**Text excerpt:**
▼▼▼
Leo Moser (11 April 1921, Vienna – 9 February 1970, Edmonton) was an Austrian-Canadian mathematician, best known for his polygon notation.

A native of Vienna, Leo Moser immigrated with his parents to Canada at the age of three. He received his Bachelor of Science degree from the University of Manitoba in 1943, and a Master of Science from the University of Toronto in 1945. After two years of teaching he went to the University of North Carolina to complete a PhD, supervised by Alfred Brauer. There, in 1950, he began suffering recurrent heart problems.  He took a position at Texas Technical College for one year, and joined the faculty of the University of Alberta in 1951, where he remained until his death at the age of 48.

In 1966, Moser posed the question "What is the region of smallest area which will accommodate every planar arc of length one?".  Rephrased to consider the planar arc a "worm", this became known as Moser's worm problem and is still an open problem in discrete geometry.
▲▲▲
**Material shown:**
▼▼▼
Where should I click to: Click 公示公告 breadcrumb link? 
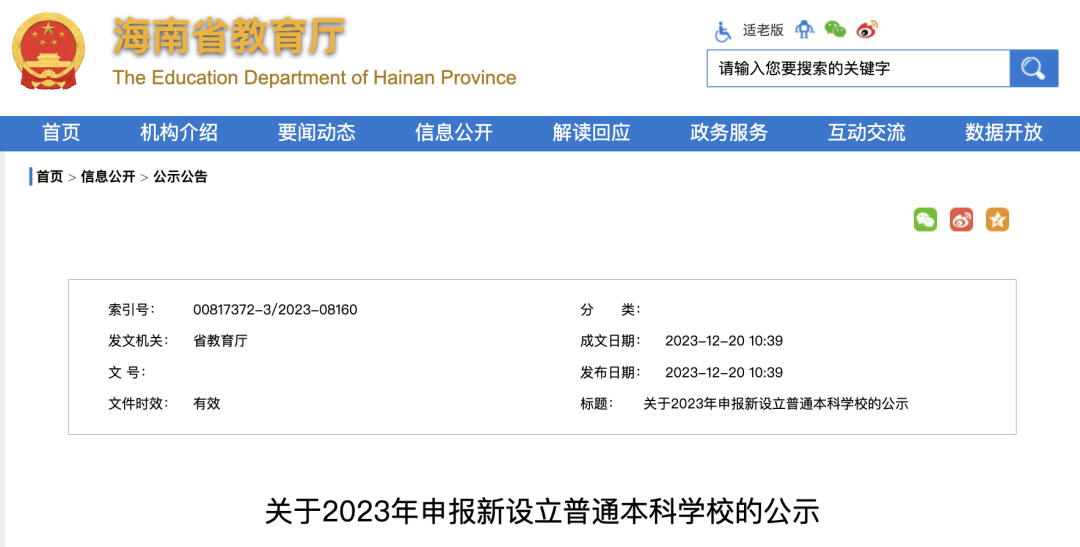pos(180,177)
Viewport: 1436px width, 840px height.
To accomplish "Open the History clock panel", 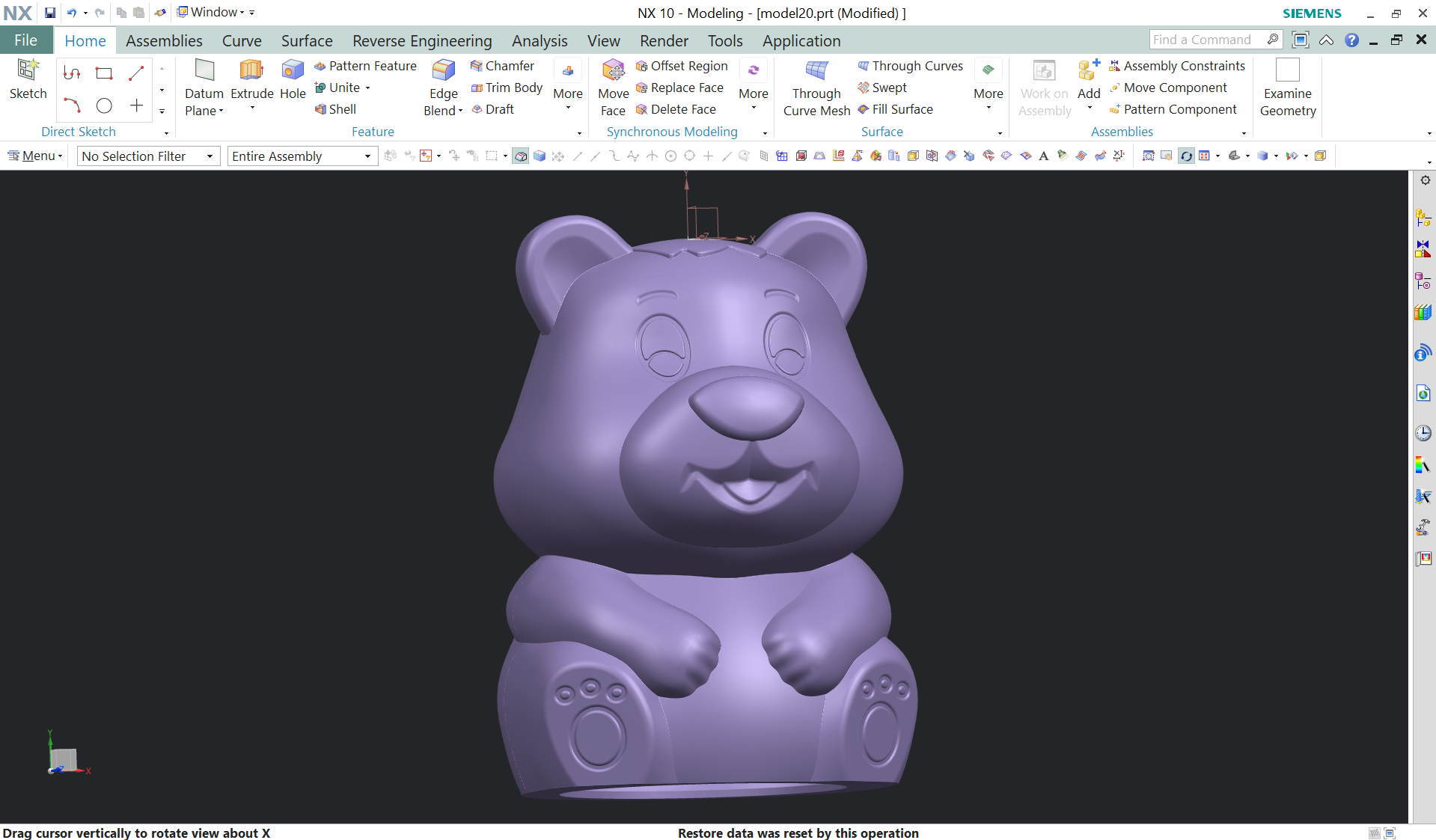I will 1423,433.
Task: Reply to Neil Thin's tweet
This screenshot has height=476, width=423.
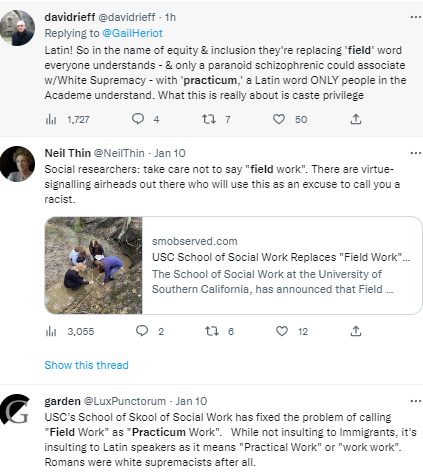Action: 142,331
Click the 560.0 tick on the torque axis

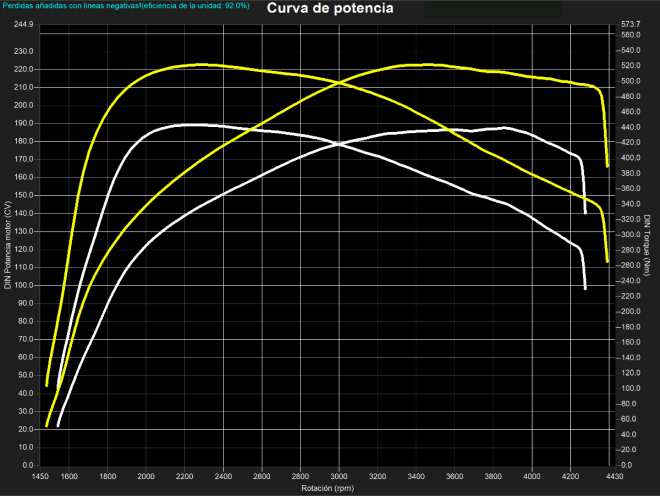click(x=630, y=35)
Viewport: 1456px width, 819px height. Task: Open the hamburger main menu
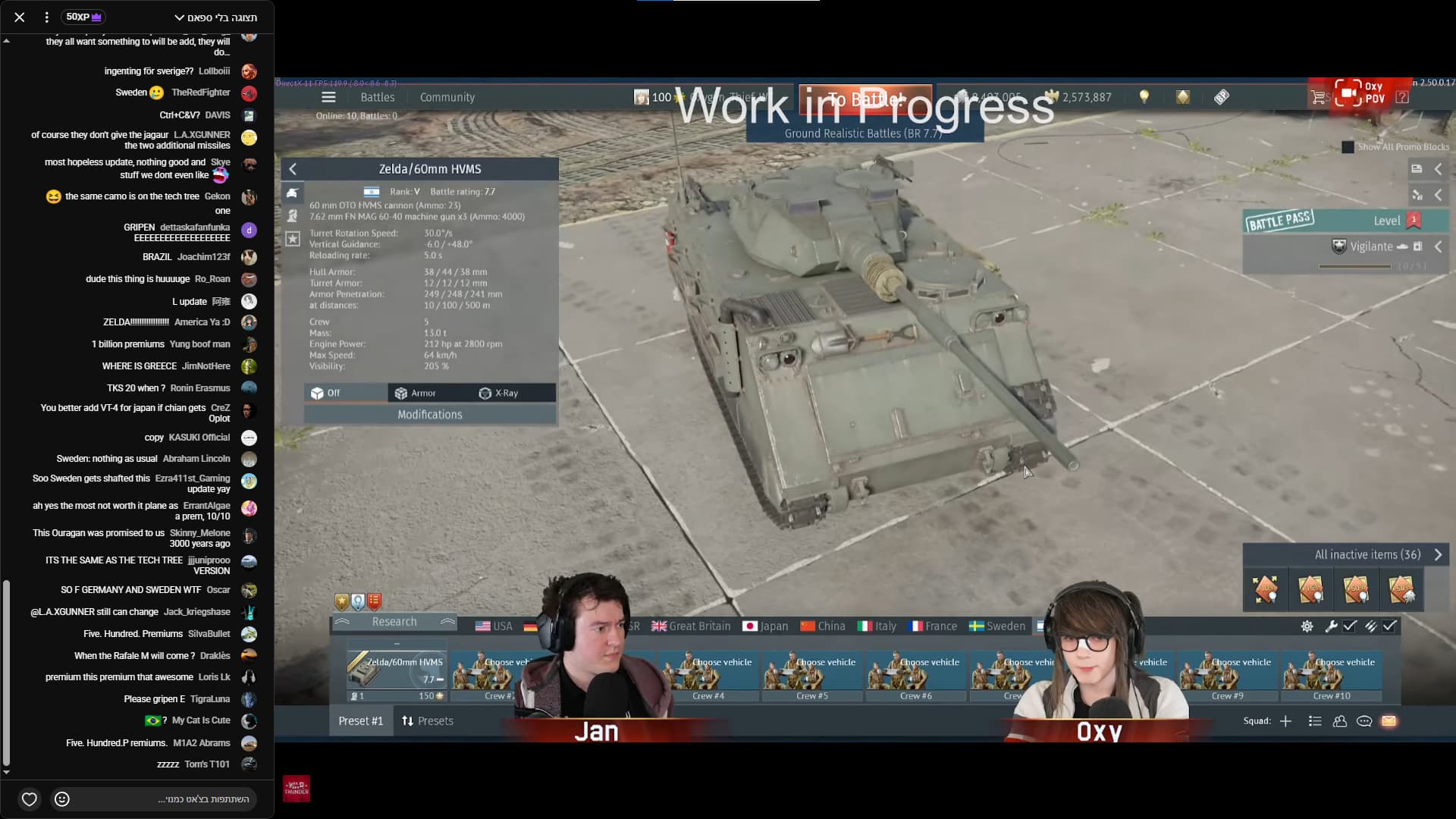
▲▲▲
**What you will do:**
**A)** From the Leo Moser text, reproduce the part that opens with the words containing "Leo Moser (11" and closes with "the age of 48.".
**B)** Restate the paragraph of the Leo Moser text beginning "A native of Vienna" as a short bulleted list that keeps its main facts.
**C)** Name every academic institution mentioned in the Leo Moser text.
The records have no connection to the text about Leo Moser.

**The replies:**
**A)**
Leo Moser (11 April 1921, Vienna – 9 February 1970, Edmonton) was an Austrian-Canadian mathematician, best known for his polygon notation.

A native of Vienna, Leo Moser immigrated with his parents to Canada at the age of three. He received his Bachelor of Science degree from the University of Manitoba in 1943, and a Master of Science from the University of Toronto in 1945. After two years of teaching he went to the University of North Carolina to complete a PhD, supervised by Alfred Brauer. There, in 1950, he began suffering recurrent heart problems.  He took a position at Texas Technical College for one year, and joined the faculty of the University of Alberta in 1951, where he remained until his death at the age of 48.

**B)**
- Born in Vienna, he moved to Canada with his parents at age three.
- He earned a BSc from the University of Manitoba in 1943 and an MSc from the University of Toronto in 1945.
- After two years of teaching, he went to the University of North Carolina to complete a PhD under Alfred Brauer.
- He began having recurrent heart problems there in 1950.
- He spent one year at Texas Technical College.
- He joined the University of Alberta faculty in 1951 and stayed until his death at 48.

**C)**
- University of Manitoba
- University of Toronto
- University of North Carolina
- Texas Technical College
- University of Alberta